▼▼▼

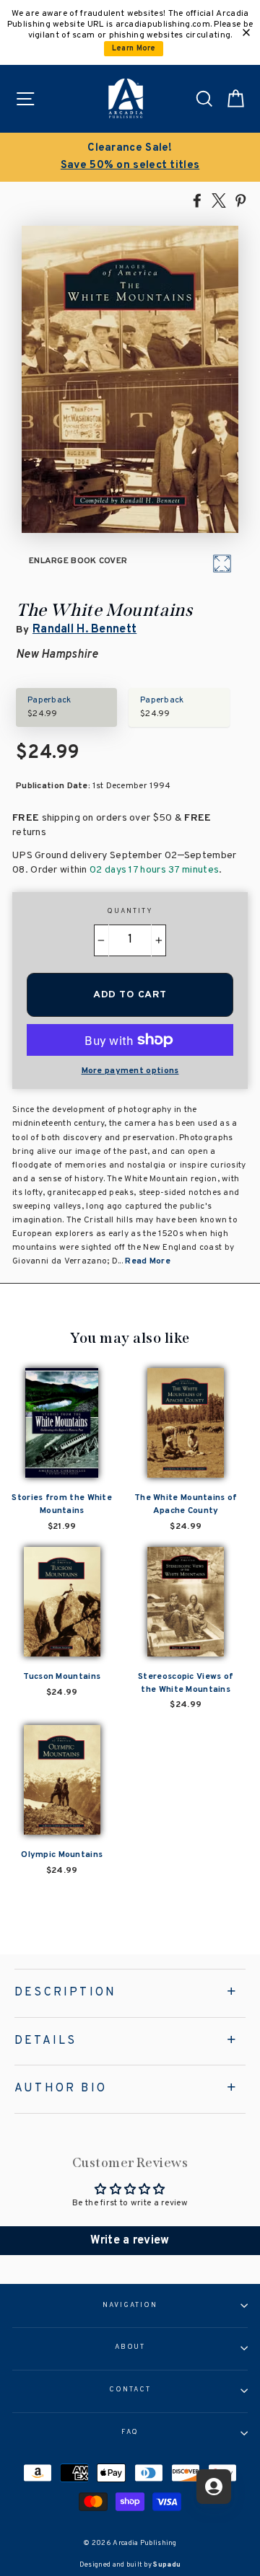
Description (65, 1992)
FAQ (130, 2432)
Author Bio (60, 2088)
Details (45, 2041)
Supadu (167, 2565)
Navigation (130, 2305)
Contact (129, 2390)
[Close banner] (246, 32)
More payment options (130, 1071)
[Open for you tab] (213, 2486)
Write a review (129, 2240)
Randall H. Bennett (84, 629)
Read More (147, 1261)
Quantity (129, 911)
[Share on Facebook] (197, 199)
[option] (130, 157)
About (130, 2347)
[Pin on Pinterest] (240, 199)
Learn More (134, 48)
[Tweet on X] (219, 199)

▲▲▲

Exercise description = The entries are to be written out again exactly, without their pictures.

Solution for this exercise =
Description (65, 1992)
FAQ (130, 2432)
Author Bio (60, 2088)
Details (45, 2041)
Supadu (167, 2565)
Navigation (130, 2305)
Contact (129, 2390)
[Close banner] (246, 32)
More payment options (130, 1071)
[Open for you tab] (213, 2486)
Write a review (129, 2240)
Randall H. Bennett (84, 629)
Read More (147, 1261)
Quantity (129, 911)
[Share on Facebook] (197, 199)
[option] (130, 157)
About (130, 2347)
[Pin on Pinterest] (240, 199)
Learn More (134, 48)
[Tweet on X] (219, 199)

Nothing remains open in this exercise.